TRECHO PARA LEITURA ▸
================================
Datas de Estreia: Nota:
Brasil Exterior Crítico Usuários
28/10/2011 01/01/1970 4 / 5 4 / 5
Distribuidora

Contágio
Contagion

Dirigido por Steven Soderbergh. Com: Matt Damon, Laurence Fishburne, Marion Cotillard, Kate Winslet, Elliott Gould, Jude Law, John Hawkes, Enrico Colantoni, Bryan Cranston, Jennifer Ehle, Gwyneth Paltrow.

Contágio é um Epidemia que se leva a sério e que, para provar isso, adota uma estrutura dividida em várias linhas narrativas (como em Traffic, que Soderbergh dirigiu há 11 anos) a fim de tentar retratar o que aconteceria caso a Gripe Espanhola ou a Peste Negra se espalhassem pelo planeta nos dias de hoje. Assim, de um lado temos os cientistas em uma busca desesperada pela identificação do agente patogênico e de uma possível cura ou vacina enquanto, de outro, acompanhamos os aspectos políticos e econômicos envolvidos – tudo isso através de personagens que raramente têm tempo de tela suficiente para se tornarem mais desenvolvidos, comprometendo uma das facetas mais importantes da narrativa: a humana.


Escrito por Scott Z. Burns e iniciando já no “Dia 2” da epidemia, Contágio já se apresenta ao espectador como uma ode à paranoia: depois de ouvirmos uma tosse insistente, somos apresentados a Beth Emhoff (Paltrow), que, doente, encontra-se em um aeroporto – e de forma nada sutil (algo inevitável neste caso, devo reconhecer), Soderbergh já usa sua câmera para salientar as inúmeras superfícies de transmissão da doença à medida que a garota toca em uma tigela de amendoins, entrega o cartão de crédito a uma garçonete (que, por sua vez, esfrega os dedos na tela do computador) e por aí afora. Com o palco montado, o filme então pode se concentrar naquilo que interessa de fato: a disseminação do vírus e a reação do mundo a esta.
================================
DADOS DISPONÍVEIS ▸

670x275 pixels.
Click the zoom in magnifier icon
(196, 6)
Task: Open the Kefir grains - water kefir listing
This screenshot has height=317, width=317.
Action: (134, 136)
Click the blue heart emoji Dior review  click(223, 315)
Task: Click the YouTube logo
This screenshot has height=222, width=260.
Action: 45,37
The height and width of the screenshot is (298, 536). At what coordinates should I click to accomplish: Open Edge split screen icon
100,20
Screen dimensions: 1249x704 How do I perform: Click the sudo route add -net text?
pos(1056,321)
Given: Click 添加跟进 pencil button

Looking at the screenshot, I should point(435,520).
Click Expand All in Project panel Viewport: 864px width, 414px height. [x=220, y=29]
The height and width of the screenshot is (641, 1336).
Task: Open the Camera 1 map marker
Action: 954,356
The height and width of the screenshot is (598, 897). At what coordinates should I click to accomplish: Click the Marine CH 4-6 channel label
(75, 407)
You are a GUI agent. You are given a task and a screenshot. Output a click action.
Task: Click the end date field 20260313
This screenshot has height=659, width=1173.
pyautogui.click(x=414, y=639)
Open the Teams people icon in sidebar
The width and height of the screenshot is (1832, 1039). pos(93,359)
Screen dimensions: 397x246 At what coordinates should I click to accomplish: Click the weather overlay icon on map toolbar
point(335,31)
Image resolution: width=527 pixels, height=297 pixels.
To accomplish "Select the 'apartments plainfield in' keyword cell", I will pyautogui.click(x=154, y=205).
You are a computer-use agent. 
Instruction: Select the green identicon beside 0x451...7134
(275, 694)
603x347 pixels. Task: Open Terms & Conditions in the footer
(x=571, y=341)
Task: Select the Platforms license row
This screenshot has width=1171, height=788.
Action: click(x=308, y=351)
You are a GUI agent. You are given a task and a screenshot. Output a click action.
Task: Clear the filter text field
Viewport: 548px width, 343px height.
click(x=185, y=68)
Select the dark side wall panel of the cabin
================================
TAREFAS PROPOSTAS ▸
A. De acordo com a crítica do filme Contágio, em que dia da epidemia o filme começa?
B. Liste os objetos mencionados na cena do aeroporto descrita na crítica do filme Contágio.
C. Prossiga a crítica do filme Contágio a partir da última frase apresentada.
Os dados acima não são necessários para resolver as tarefas.

RESPOSTAS DOS EXERCÍCIOS ▸
A. No “Dia 2” da epidemia.

B.
- Tigela de amendoins
- Cartão de crédito
- Tela do computador

C.
Com um elenco formidável (mesmo: releiam a lista no início deste texto), o longa usa nossas ligações já estabelecidas com estes atores através de trabalhos anteriores para facilitar seu trabalho de mergulhar o espectador na história, já que sabe que não terá tempo hábil para desenvolver os personagens durante a narrativa – e, assim, quando vemos Matt Damon recebendo a notícia, logo no início da projeção, da morte da esposa e do enteado (mais um pai enlutado no Festival do Rio 2011), sentimos por ele não tanto por sua ligação com a família, mas porque, droga!, Matt Damon não merecia isso! Da mesma forma, Fishburne, o eterno Morpheus de Matrix, exala autoridade e segurança como o chefe do Centro de Controle de Doenças, ao passo que Kate Winslet, até mesmo pela trajetória de sua cientista na trama, tem a oportunidade de provocar um pouco mais de impacto no público. Em contrapartida, se Marion Cotillard praticamente desaparece na metade da projeção em função de um incidente patético e artificial (não, não estou revelando o destino da personagem), Jude Law, talvez temendo se perder em meio a um elenco tão grandioso, apela para próteses dentárias e tiques nervosos com o objetivo de se destacar – e consegue.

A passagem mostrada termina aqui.